Faces of iPSpine – Ubern

What is your team's main scientific expertise/contribution to the iPSpine project?

The Ubern team is primarily contributing to intervertebral disc (IVD) cells that were isolated with written consent from patients undergoing spinal surgery. These cells were collected from peripheral blood and from the removed IVD tissue during discectomy surgery. Dr. Julien Guerrero, the post-doctoral researcher in my team, ensured that these cell isolations could be performed with the necessary quality controls and also could be delivered on time. These cells were then the basis to derive induced the pluripotent stem cells (iPSCs) for the project. This next important step in the overall series of working packages is now in progress in the team of Jean-Marc Le Maitre and Romain Desprait at the INSERM in Montpellier. My team and Marianna Tryfonidou, the consortium leader, have been focusing on how to isolate and characterize a relatively recently detected tissue-specific progenitor cell population in the center of the IVD. These cells, which were firstly described by Prof.

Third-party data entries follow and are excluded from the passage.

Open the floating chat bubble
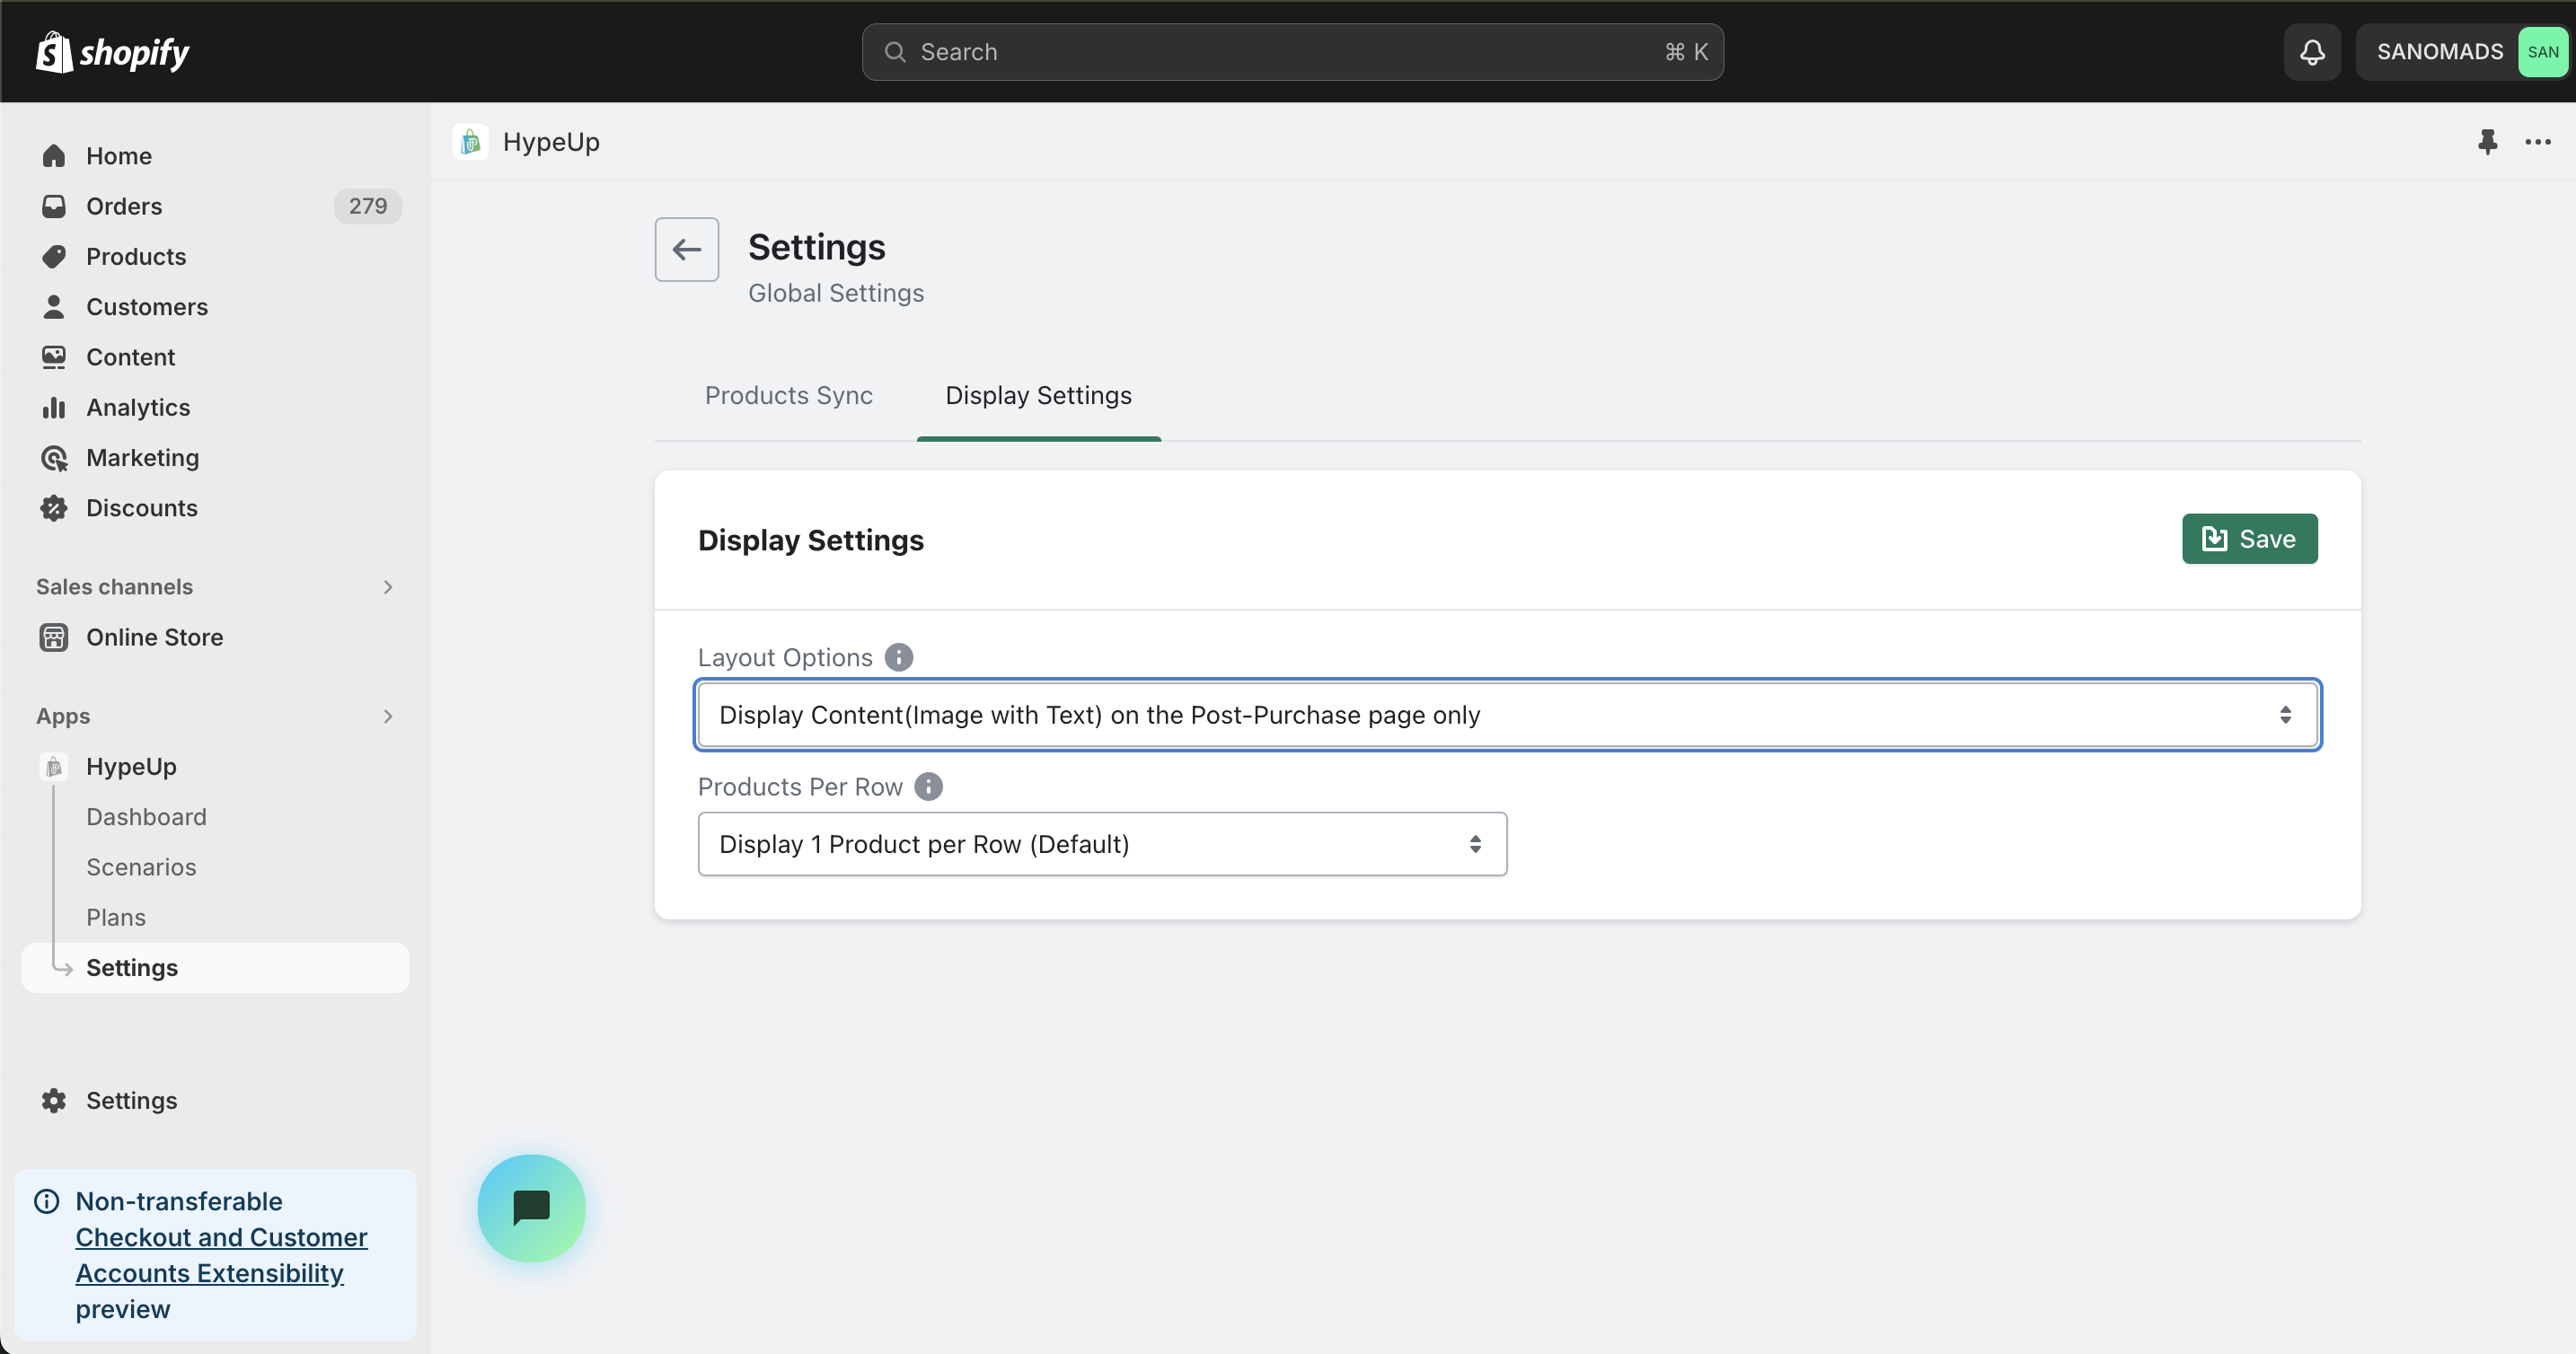The height and width of the screenshot is (1354, 2576). click(x=531, y=1208)
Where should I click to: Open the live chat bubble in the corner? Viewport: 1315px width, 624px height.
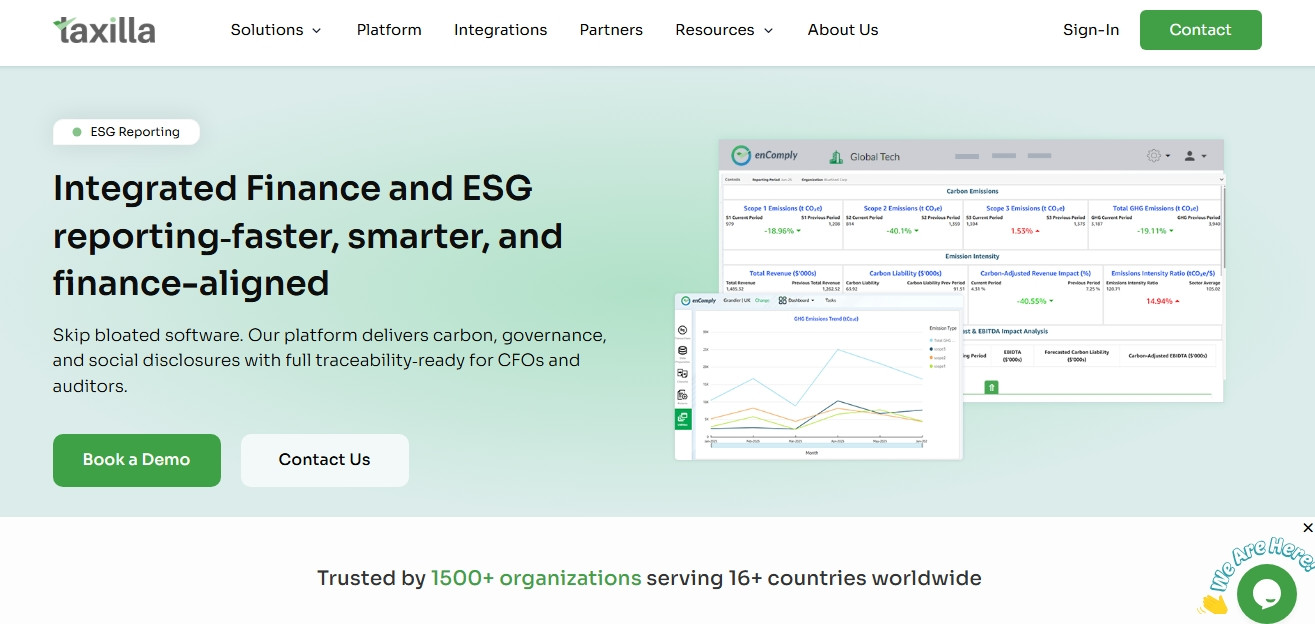[1266, 593]
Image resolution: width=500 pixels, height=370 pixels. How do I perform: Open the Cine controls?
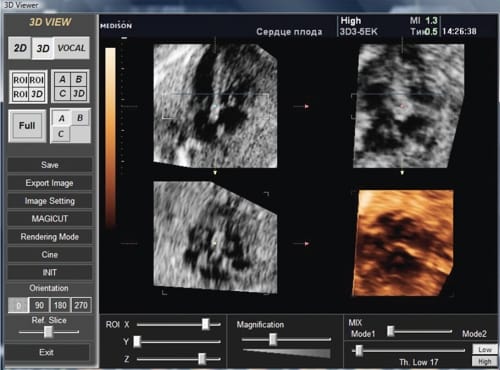pyautogui.click(x=50, y=255)

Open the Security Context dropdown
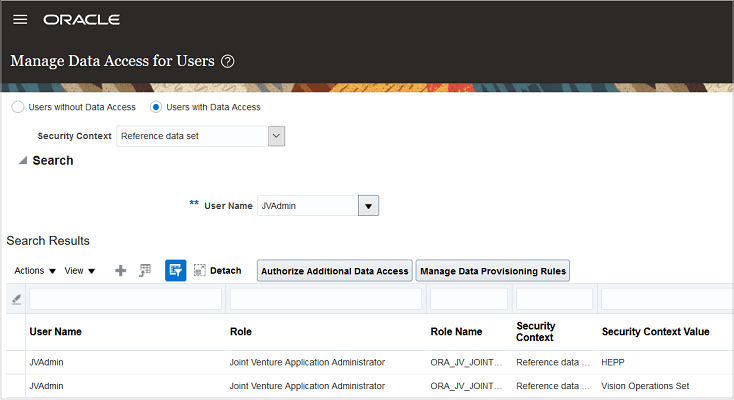click(277, 135)
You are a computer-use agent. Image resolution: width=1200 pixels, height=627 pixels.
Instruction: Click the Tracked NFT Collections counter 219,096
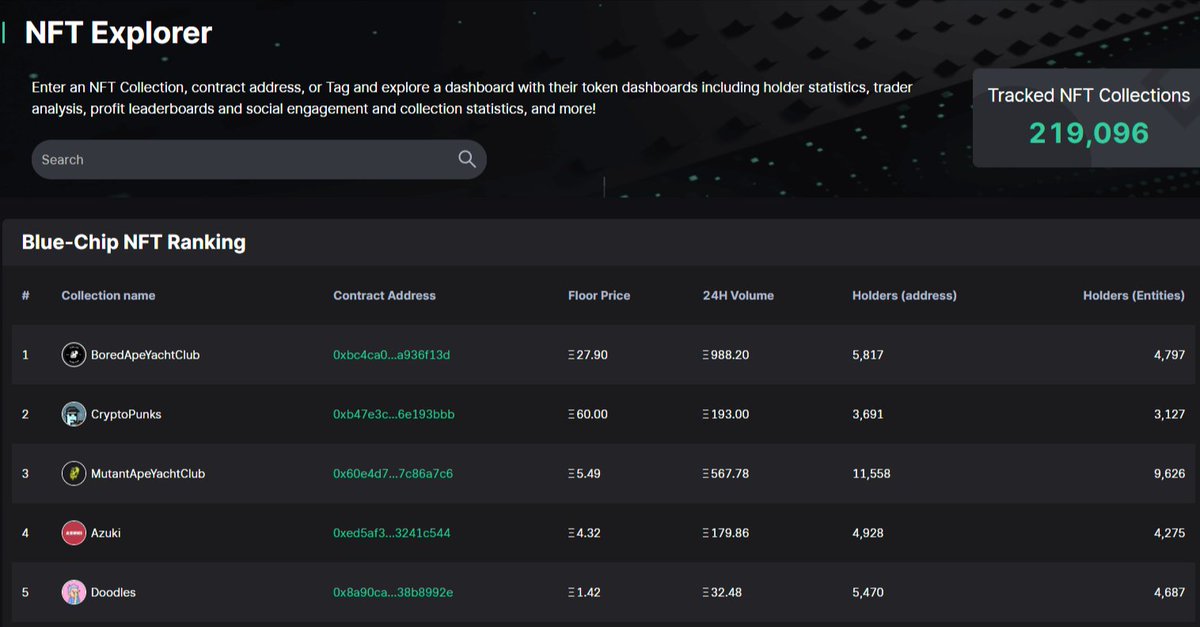point(1091,131)
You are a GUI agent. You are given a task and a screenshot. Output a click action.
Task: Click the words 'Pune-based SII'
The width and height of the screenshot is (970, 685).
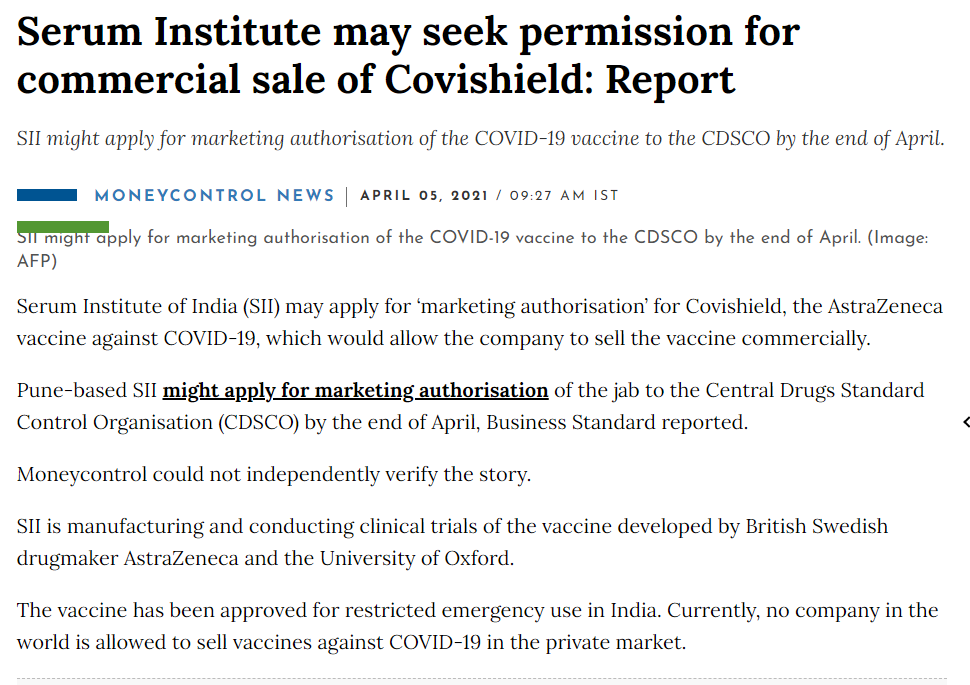tap(86, 390)
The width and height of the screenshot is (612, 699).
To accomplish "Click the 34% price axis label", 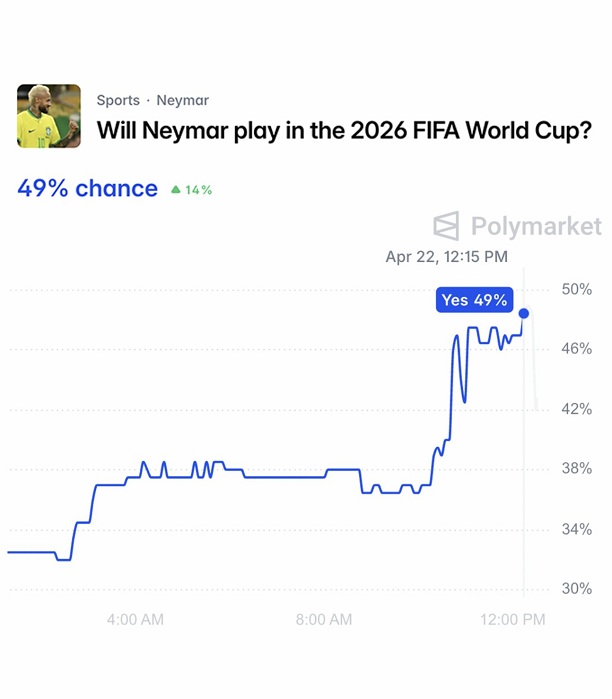I will 576,529.
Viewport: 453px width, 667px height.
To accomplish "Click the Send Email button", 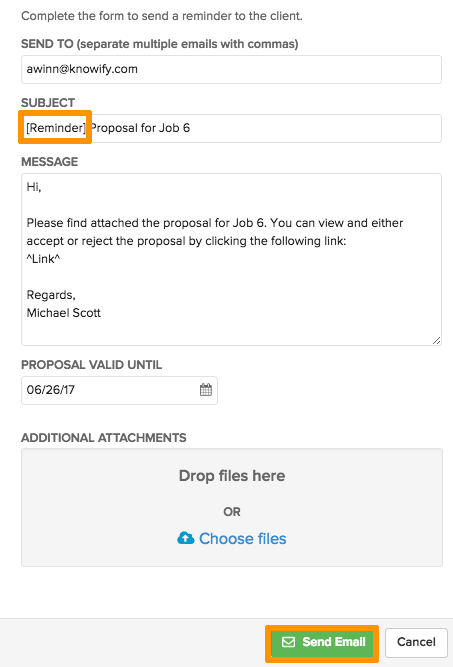I will [x=322, y=642].
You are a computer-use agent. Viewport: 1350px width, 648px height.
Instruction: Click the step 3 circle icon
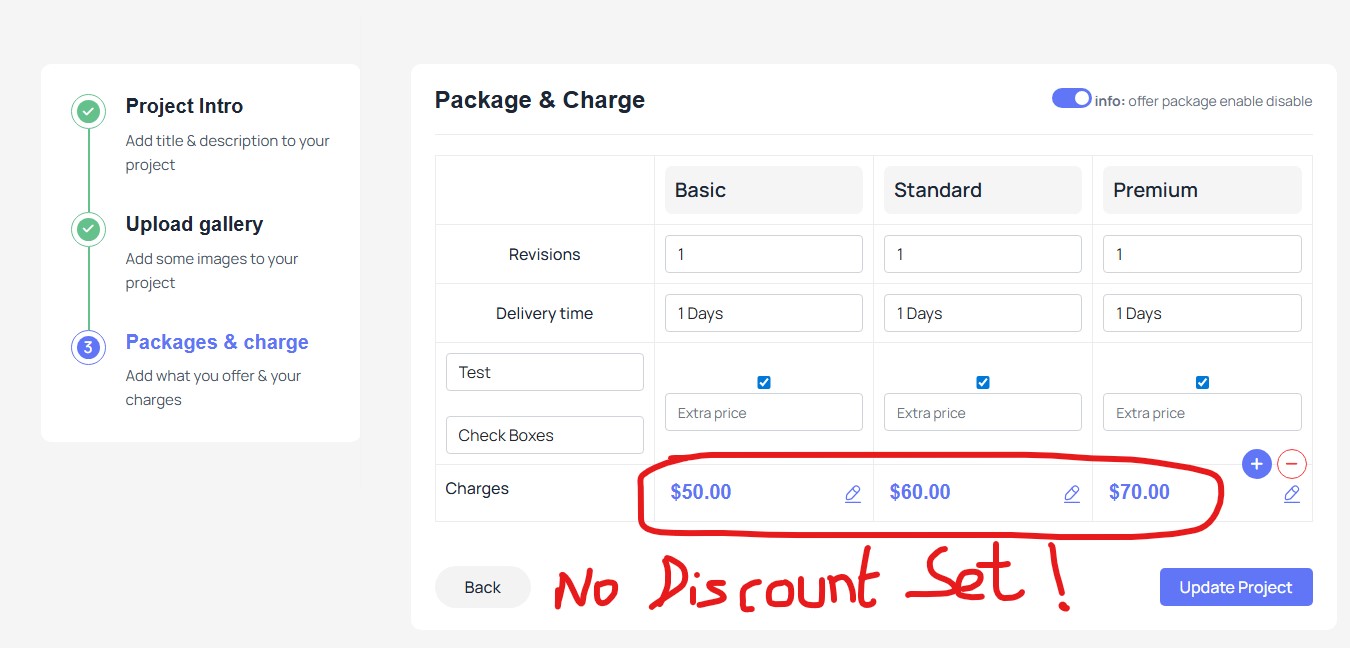[88, 347]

Dai Sakai and his team from Japan, are multipotent and can form colony-forming units (CFUs), and are positive for a typical endothelial-derived surface marker, angiopoietin receptor 1 (Tie2). The latter is also very unusual for the IVD as it originates from the notochord, which gives the structure to embryonic bodies. However, these Tie2+ cells are relatively rare in the IVD (1-5%) but also decrease rapidly with age. A sub-aim was to compare donor-matched iPSC derived from these Tie2+ cells with mononuclear cells in the peripheral blood. Due to the close collaboration with the clinicians, we were able to deliver primary cells from spinal trauma surgery with ethical approval to the specialists at INSERM that generated the iPSCs.

Benjamin Gantenbein

Associated Professor

Julien Guerrero

How does it feel to be working in such a large consortium?

It is a really great experience. It is a unique opportunity to interact with various experts from the life sciences and biomedical engineering field, from bio-materialists over engineers to orthopedic surgeons and veterinarians, company, and regulatory affairs experts. This makes the project ultimately interesting but also challenging. The format to contribute to the community on such an important question and to improve the patient’s treatment options in the main matter of low back pain (LBP) with potential cell therapy treatment is highly relevant. LBP is beside the current COVID19 pandemic a worldwide “sleeping pandemic” that affects many people aged from 25-80+ people worldwide. LBP is recognized as one of four major burdens worldwide besides stroke and cardiac diseases. This motivates my broader research aims and to find better solutions than static metal implants that not take into account the biology and the natural biomechanics of the spine.

What do you think is unique about being part of the iPSpine project?

The iPSpine project represents an important milestone to fight low back pain. It provides a platform to shade light from various angles onto the “science fiction” to find a “cure” for degenerated discs. We do not know whether this will be achieved at the end of this project. However, I am pretty sure that our understanding of the precise requirements of cell therapy, identifying the most suitable cell source, and best suitable biomaterials for such iPSCs for the specific application for the regeneration of the IVD will be much better understood than today. Here, the understanding of the microenvironment of the IVD niche could lead the way to “prime” iPSCs or other progenitor cells before injection to improve the outcome by better cell survival.